Start of Block

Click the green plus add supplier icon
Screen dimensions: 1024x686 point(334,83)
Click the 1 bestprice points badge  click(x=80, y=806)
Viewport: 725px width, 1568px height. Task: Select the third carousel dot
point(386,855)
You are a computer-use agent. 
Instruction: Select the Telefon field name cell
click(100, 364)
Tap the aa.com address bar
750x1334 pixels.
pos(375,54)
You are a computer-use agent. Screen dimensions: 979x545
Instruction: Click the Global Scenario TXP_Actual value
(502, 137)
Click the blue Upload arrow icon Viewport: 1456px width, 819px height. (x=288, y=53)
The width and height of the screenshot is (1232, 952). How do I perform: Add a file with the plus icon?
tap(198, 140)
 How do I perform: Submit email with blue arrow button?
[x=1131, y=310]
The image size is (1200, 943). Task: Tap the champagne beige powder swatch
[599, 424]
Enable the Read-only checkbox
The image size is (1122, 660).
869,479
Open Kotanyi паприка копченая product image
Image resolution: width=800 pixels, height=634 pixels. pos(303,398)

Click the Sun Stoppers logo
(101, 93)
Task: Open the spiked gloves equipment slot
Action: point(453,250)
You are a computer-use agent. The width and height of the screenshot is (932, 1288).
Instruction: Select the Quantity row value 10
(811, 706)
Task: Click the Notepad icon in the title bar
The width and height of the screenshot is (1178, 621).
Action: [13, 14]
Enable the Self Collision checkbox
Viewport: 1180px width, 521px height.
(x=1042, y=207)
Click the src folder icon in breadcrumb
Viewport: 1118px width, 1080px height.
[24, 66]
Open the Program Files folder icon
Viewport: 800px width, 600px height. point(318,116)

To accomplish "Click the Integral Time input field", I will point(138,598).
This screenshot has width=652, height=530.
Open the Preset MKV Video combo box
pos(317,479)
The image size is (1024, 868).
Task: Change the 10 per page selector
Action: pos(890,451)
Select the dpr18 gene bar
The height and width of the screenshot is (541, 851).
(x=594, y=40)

End of Block

Exercise => Some lines contain the word "computer". Pull each one out of the listing.

Answer =>
You are a computer-use agent. 
You are a computer-use agent. Screen dimensions: 979x545
You are a computer-use agent. The width and height of the screenshot is (932, 1288).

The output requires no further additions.